Give the number of lines in these entries that contain "accomplish", and nothing more.

*GIVEN INFORMATION*.
────────────────
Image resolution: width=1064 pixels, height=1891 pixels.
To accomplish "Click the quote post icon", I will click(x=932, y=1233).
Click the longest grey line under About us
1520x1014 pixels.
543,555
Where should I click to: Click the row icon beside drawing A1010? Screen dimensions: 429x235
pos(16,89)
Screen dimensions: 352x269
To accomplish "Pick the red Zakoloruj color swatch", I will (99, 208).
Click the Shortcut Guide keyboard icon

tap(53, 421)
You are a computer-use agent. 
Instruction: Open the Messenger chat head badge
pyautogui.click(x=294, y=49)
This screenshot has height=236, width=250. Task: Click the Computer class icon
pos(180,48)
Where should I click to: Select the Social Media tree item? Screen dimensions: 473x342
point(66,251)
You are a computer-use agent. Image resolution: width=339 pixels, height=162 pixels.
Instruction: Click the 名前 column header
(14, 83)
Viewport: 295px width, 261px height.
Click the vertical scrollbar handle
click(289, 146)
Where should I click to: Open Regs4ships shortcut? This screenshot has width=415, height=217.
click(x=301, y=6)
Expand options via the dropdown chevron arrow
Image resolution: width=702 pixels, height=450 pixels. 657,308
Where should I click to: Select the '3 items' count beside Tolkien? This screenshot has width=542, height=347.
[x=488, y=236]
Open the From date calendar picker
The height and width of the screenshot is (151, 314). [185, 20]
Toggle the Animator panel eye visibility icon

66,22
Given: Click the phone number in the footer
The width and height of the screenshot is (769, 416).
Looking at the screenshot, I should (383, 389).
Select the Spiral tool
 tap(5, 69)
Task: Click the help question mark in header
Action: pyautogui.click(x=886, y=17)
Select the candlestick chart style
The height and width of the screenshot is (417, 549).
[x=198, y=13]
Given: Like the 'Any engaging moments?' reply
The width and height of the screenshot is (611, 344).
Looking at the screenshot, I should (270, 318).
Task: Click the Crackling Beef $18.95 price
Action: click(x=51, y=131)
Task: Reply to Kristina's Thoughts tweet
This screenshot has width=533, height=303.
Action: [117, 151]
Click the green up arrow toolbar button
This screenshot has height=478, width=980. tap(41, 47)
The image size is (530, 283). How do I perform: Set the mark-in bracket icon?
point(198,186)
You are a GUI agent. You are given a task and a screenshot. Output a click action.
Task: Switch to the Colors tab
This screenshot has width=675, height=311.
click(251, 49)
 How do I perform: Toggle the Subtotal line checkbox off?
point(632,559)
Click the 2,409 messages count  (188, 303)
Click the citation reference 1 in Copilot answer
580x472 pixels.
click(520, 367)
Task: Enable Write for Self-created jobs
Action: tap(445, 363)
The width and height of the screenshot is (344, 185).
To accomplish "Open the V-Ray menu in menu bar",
────────────────
*SOLUTION*.
3